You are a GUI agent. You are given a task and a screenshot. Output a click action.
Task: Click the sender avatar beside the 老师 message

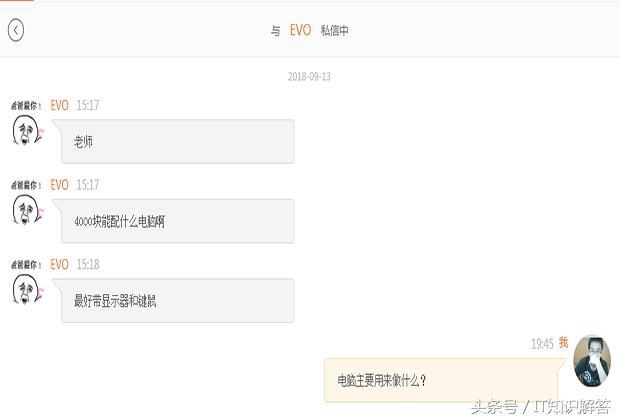[x=27, y=129]
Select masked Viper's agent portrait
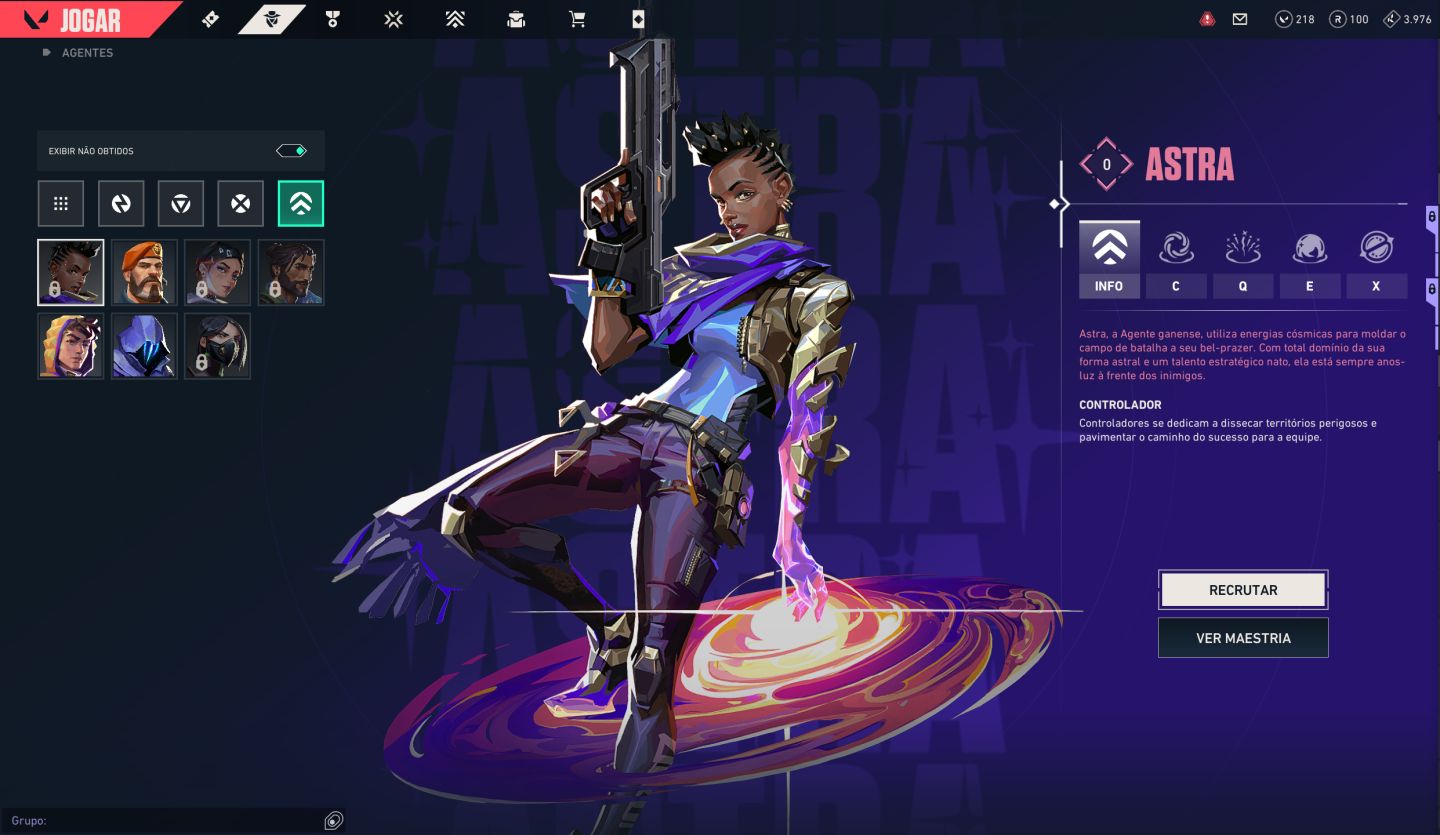The image size is (1440, 835). [x=217, y=346]
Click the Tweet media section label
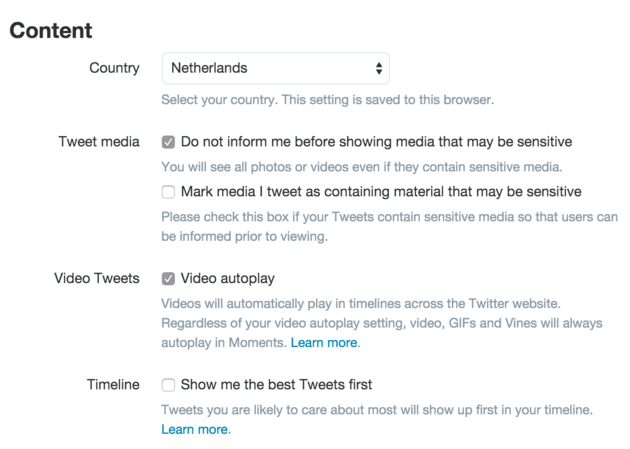The width and height of the screenshot is (630, 449). click(99, 142)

• About this task: Transcribe all of the lines above exactly as given. The pictures stay out.

• Worked solution:
You are a GUI agent. You are given a task and a screenshot. Output a click action.
Task: Click the sender avatar beside the 老师 message

[x=27, y=129]
Select masked Viper's agent portrait
The image size is (1440, 835). [x=217, y=346]
Click the Tweet media section label
The width and height of the screenshot is (630, 449). click(99, 142)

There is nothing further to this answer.